#### THE REQUEST:
In the holiday memories text below, what was the weather at the parade the December after Chris died?

I was just a bored pre-teen and teen, and eventually twenty-something coming home for the holidays, who would have preferred holidays with friends. After I was married in 1993, things only got more complicated as we had in-laws to work around or include. 

The holidays became fun again after my daughter arrived in 2000 and we got to play Santa, staying up too late to create that illusion for her. And I created tradition in the holiday photo cards, the matching Christmas PJs, the dividing the days family gatherings in ways that worked for everyone – sort of. Thankfully, everyone tolerated one another despite obvious differences. 

My dad died when she was six and like my childhood memories, I began to see the holiday traditions familiar to her slip away. Chris had stopped talking to his brother (and quite frankly I got sick of being the intermediary for their family and gave up trying to assure they were all together for the holidays).

Christmas 2007, our first year in Ramsey, is a nice memory. My mom was living with us and Chris had a brief reconciliation with his dad, so he joined us on Christmas Eve, his mom on Christmas Day. We continued to play Santa, although by then, I’m pretty certain she was no longer a believer.  There were the Home for the Holidays parades down Main Street that ended with Santa and hot chocolate at the fire house we did for many years. Some very cold. One year was warm; another it snowed. The December after Chris died it rained and that was that.

#### RAW RECORDS:
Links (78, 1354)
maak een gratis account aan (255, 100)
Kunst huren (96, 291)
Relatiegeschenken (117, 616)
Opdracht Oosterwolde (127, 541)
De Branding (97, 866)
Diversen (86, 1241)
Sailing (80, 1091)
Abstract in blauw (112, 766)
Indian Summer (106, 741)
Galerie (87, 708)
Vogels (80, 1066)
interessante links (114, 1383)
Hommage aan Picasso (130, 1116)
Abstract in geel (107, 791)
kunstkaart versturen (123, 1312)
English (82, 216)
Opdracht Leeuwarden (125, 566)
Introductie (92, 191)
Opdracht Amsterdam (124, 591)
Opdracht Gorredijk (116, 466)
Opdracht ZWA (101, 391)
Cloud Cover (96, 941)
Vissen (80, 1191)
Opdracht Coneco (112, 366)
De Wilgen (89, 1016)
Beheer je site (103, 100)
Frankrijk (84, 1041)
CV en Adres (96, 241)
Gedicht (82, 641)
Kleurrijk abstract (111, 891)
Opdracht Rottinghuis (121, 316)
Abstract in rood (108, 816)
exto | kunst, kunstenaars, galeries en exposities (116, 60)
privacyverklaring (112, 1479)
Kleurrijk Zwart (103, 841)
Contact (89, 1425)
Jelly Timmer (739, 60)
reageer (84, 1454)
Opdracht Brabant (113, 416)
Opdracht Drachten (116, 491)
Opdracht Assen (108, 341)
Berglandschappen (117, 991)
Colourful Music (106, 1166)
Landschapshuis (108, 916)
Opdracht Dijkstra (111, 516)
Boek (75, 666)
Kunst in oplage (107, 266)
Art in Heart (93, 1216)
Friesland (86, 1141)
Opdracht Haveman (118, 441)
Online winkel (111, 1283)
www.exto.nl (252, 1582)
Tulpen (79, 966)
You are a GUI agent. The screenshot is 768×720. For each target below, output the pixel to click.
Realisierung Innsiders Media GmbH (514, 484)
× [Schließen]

#### SOLUTION TO THIS EXERCISE:
It rained.